DBMS recommendation?
Date: Mon, 5 Jan 2009 02:10:13 -0800 (PST)
Message-ID: <8562dfe9-8e89-4c75-837b-efa3cb7df567_at_r15g2000prh.googlegroups.com>
Hi,
We are currently thinking of replacing our existing database system
which is no longer supported.
The data corpus encompasses 4 million records each of which having
about 30 fields. Half a million records would have a full text in PDF
format which we also put as a text field (by a self-made PDF
extraction script).
Our DB usage is moderate, about 1000 searches per day. We load balance
by means of pound dealing queries to 6 different virtual machines
(each holding a copy of the database).
The web interface is decoupled from the DB; we use a MVC framework
that talks to the DB via an API and retrieves data only.

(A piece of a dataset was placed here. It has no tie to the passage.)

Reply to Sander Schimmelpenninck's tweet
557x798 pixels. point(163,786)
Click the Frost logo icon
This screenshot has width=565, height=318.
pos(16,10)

Currently we use a Windows system which can easily be replaced with
Linux if need be.
Our existing solution has a built-in thesaurus (controlled vocabulary
is static) in addition every term of which holds the number of records
currently tagged with it.
The new solution should of course be well performing, a thesaurus
functionality would be nice as would be a relevance ranking and
proximity searching – yet not a must.
A cost free solution would be desirable since we want to open our
database to the internet thus we might encounter the need to add new
instances of the DB (virtual machine). Having to pay additional
licences would be too expensive for us.
What would you recommend?
In addition:
1. Our data repository is a large XML file from which we update our
database on a weekly basis by means of a self-made update script.
Would an XML database be an alternative, esp. viewing at the
performance?
2. I was also asked to investigate a poosibiltiy to implement a
federal search on 2 to 3 other sources (different data structure). I
assume this then would be a different beast and not a feature for the
above mentioned new DB I am looking for. Indeed this is not a
requirement yet what options would I have in that concern?
Many thanks for you input,
JR
PS: If this group is not the right place please point me to a proper
one